### WHAT NEEDS TO BE DONE
Pictures should be excluded; otherwise, copy every entry exactly.

### RECORDS FOR THIS TASK

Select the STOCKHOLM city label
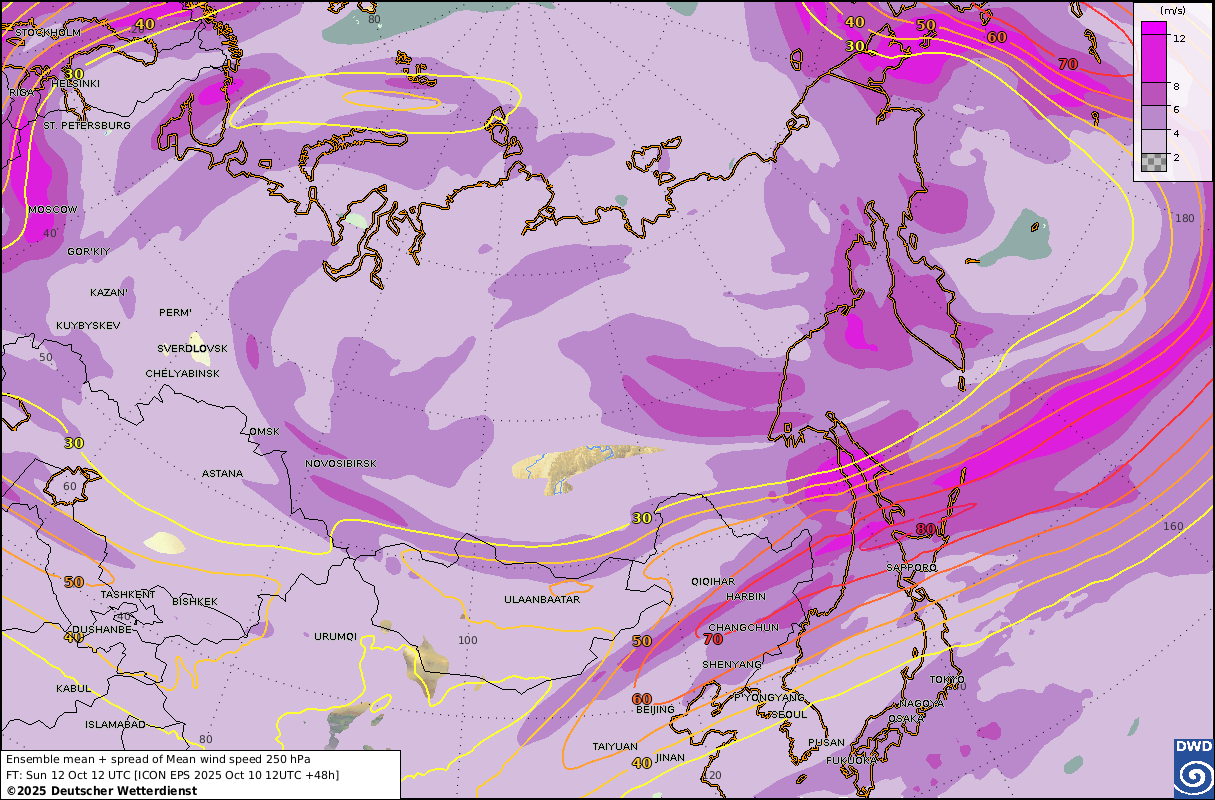1215x800 pixels. tap(47, 32)
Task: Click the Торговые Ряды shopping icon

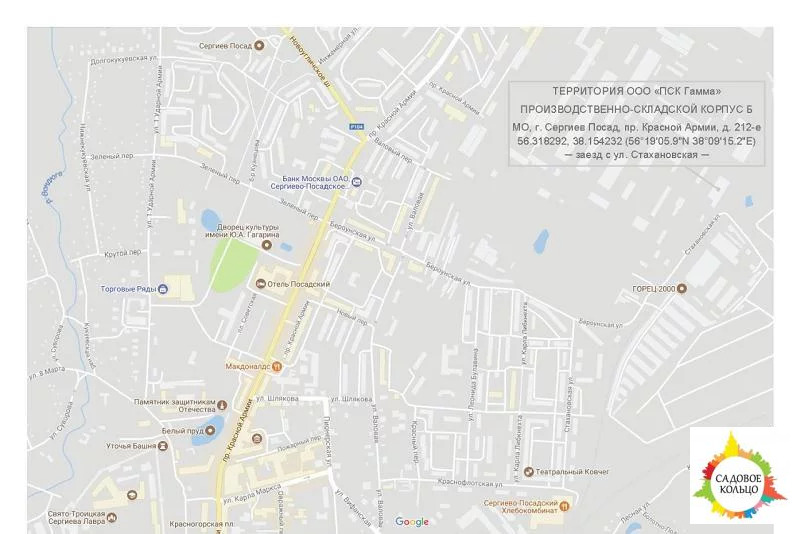Action: pos(163,289)

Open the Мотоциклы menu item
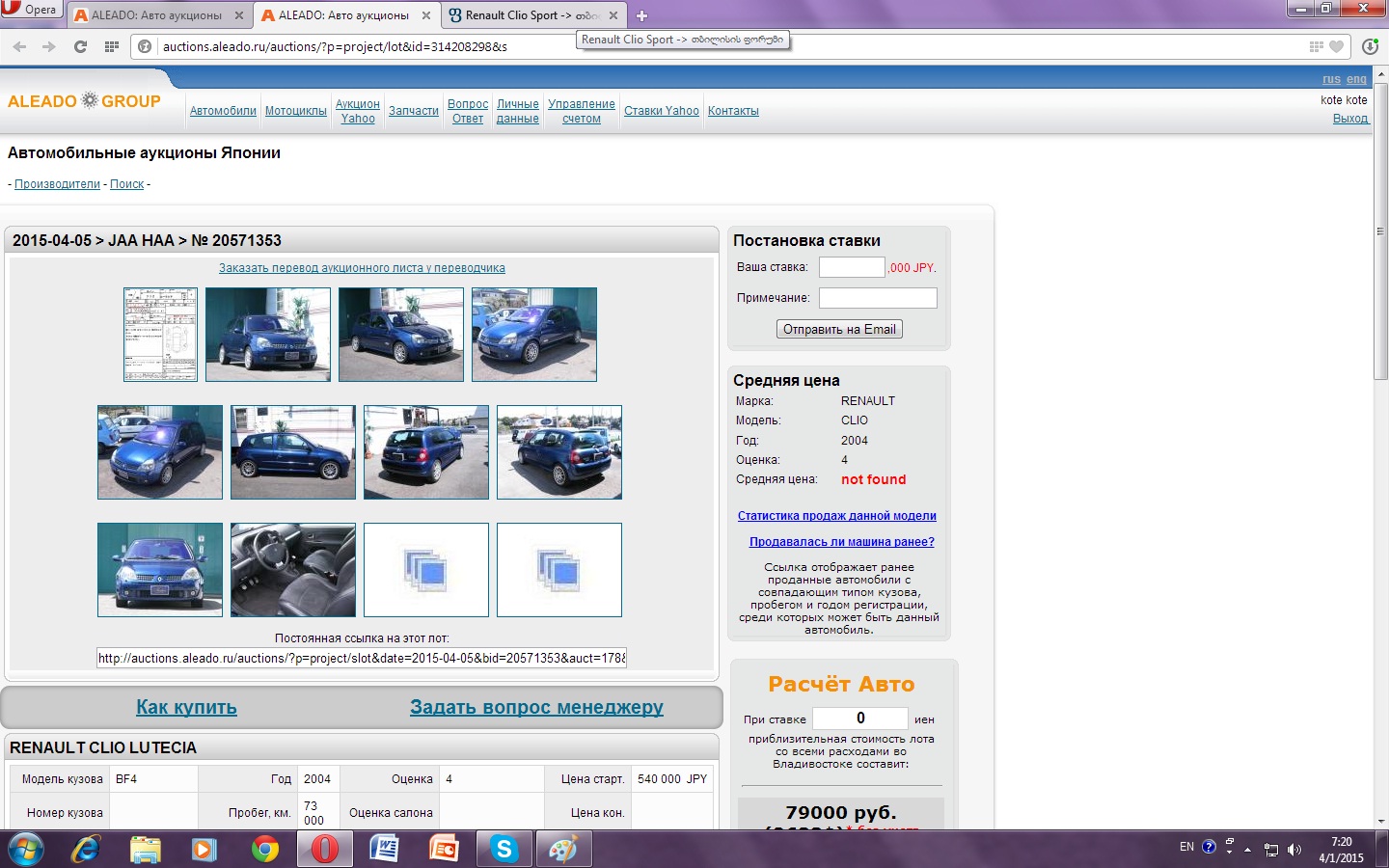[x=295, y=111]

### TASK ANSWER
Select the STOCKHOLM city label
1215x800 pixels. tap(47, 32)
Task: Click the Торговые Ряды shopping icon

Action: pos(163,289)

Open the Мотоциклы menu item
[x=295, y=111]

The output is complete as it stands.